Der neuerliche Schlag auf den Kopf trug nicht gerade dazu bei,dass es ihr besser ging. So kämpfte sie mit der Übelkeit und einem grässlichen Mattheitsgefühl, als sie kurz darauf still nebeneinander im Wohnzimmer saßen.
Auch wenn selbst die Gedanken in ihrem Kopf Schmerzen zu verursachen schienene, konnte sie diese einfach nicht abstellen. Die Nachricht hatte sie kalt erwischt. Wer auch immer ihr da schrieb, schien sie genau im Blick zu haben und, was ihr noch viel mehr zusetzte, er war in ihrer Wohnung gewesen.

Das schloss die Mitglieder der Gruppe aus, oder nicht? Immerhin hatten sie sich zeitgleich getrennt. Keiner der Anderen hätte in dieser Zeit zu der Hütte kommen, alles arrangieren und sich dann so verstecken können, dass sie keine Spur von ihm entdeckten.
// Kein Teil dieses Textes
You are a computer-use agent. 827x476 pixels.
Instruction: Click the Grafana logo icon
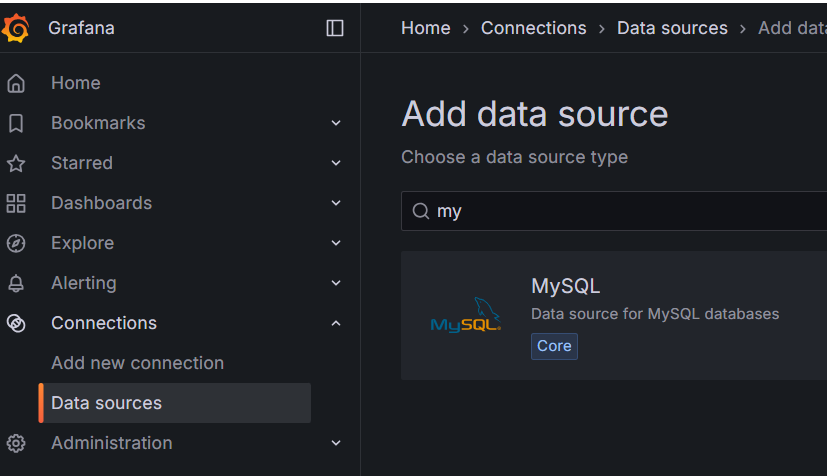16,28
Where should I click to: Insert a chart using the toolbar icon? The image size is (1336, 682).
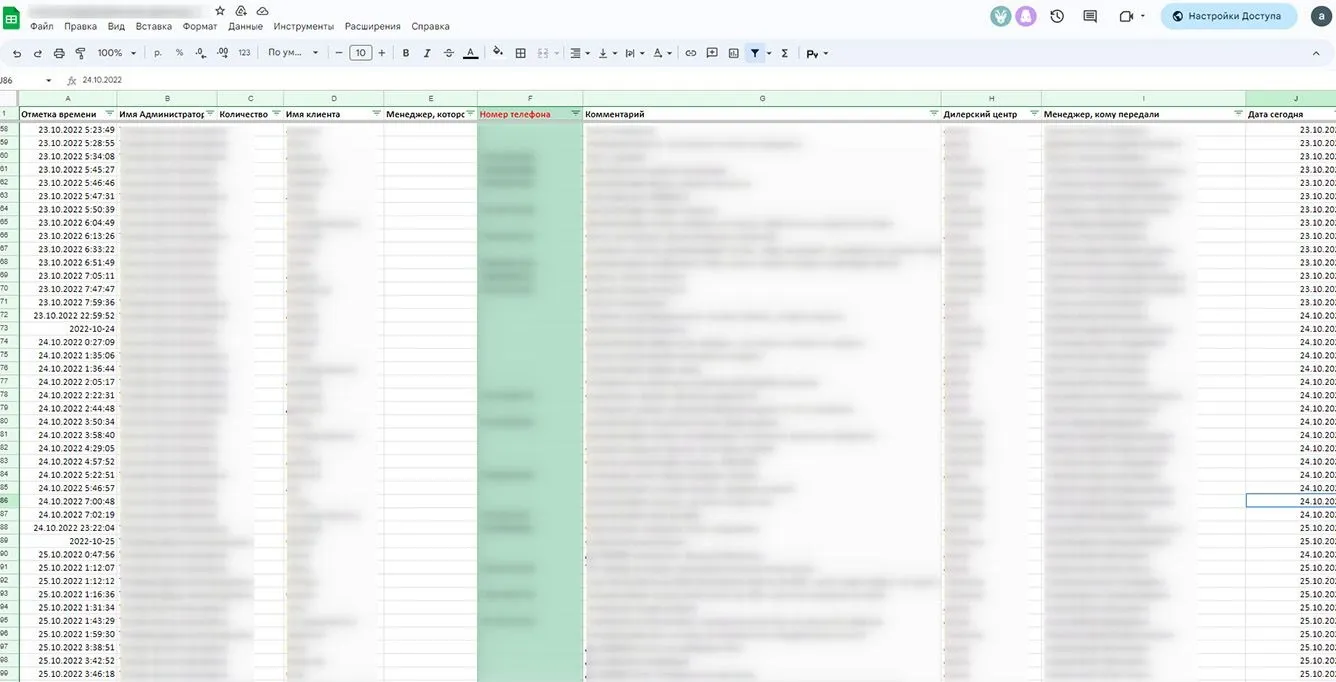[x=733, y=53]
Die kurze Pause um das Essen zu besorgen, reichte dafür einfach nicht aus. Oder etwa doch? Gab es einen kürzeren Weg, der Duskwood und diesen Ort verband?
Ihr rauchte der Kopf. Es waren einfach zu viele Informationen, die heillos durcheinander purzelten und es ihr nicht erlaubten einen klaren Gedanken zu fassen.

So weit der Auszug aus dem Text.